-- Start of GIVEN PASSAGE --

ARGs and SPRs #77

jeromekelleher · 2022-02-08T16:38:18Z

jeromekelleher
Feb 8, 2022
Maintainer

I was interested to see what the relationship between ARGs in the various states of simplification and SPRs is. The result is interesting I think.

Full/implicit ARG

Consider the "full" ARG first:

import argutils

ts = argutils.sim_coalescent(4, L=50, rho=0.01, seed=2, resolved=False)
breakpoints = [node.metadata["breakpoint"] for node in ts.nodes() if
    (node.flags & argutils.NODE_IS_RECOMB) != 0]
# Make sure we have no multiple recombinations for simplicity
assert len(breakpoints) == len(set(breakpoints))

print(ts.draw_text())

for interval, edges_out, edges_in in ts.edge_diffs():
    print(interval, len(edges_out), len(edges_in))

-- End of GIVEN PASSAGE --

WORK REQUIRED -> In the post on ARGs and SPRs, rewrite the paragraph beginning "I was interested to see" as a single, shorter sentence that keeps its main points.

-- Start of RECORDED INFORMATION --

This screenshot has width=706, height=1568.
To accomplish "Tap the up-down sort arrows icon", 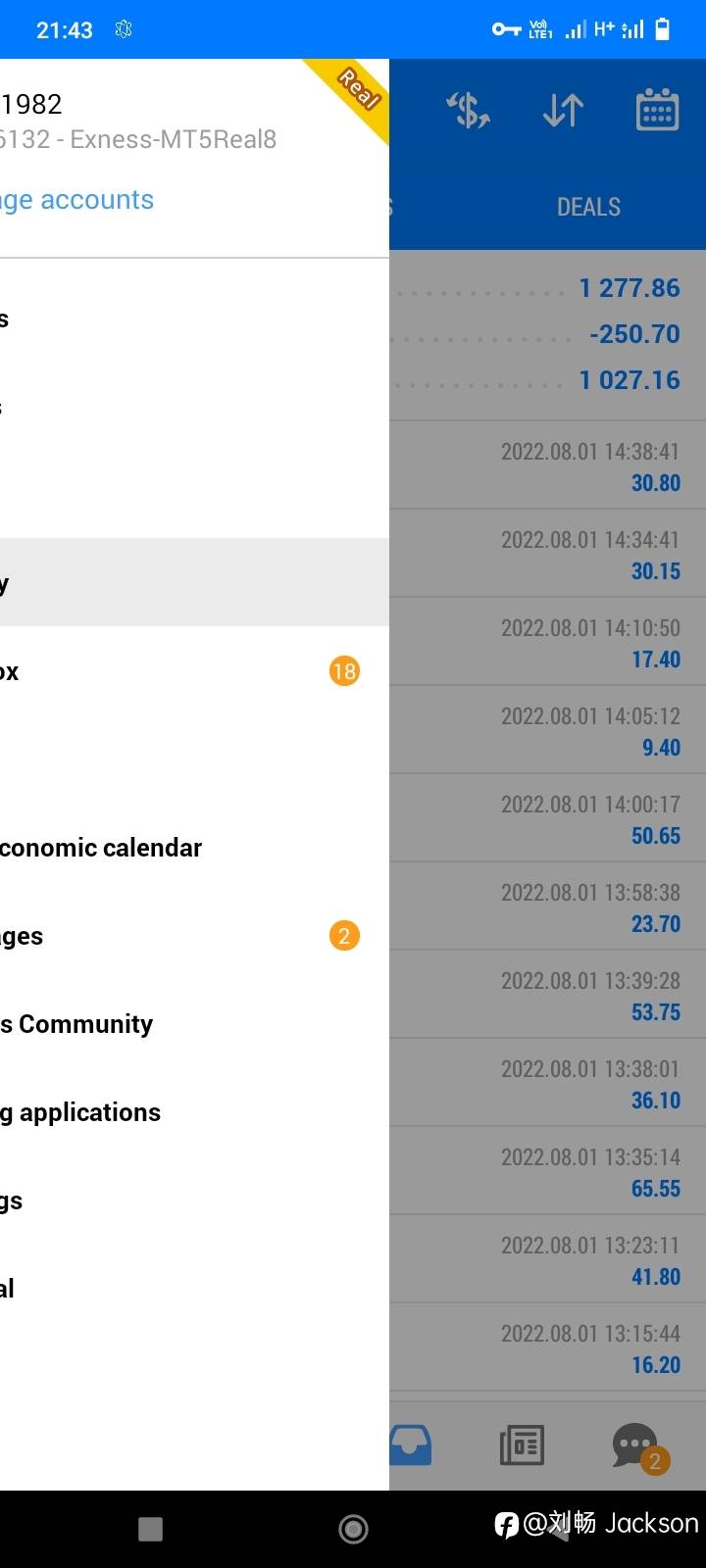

-- End of RECORDED INFORMATION --

FINISHED ANSWER -> I wanted to see how ARGs at different stages of simplification relate to SPRs, and I think the result is interesting.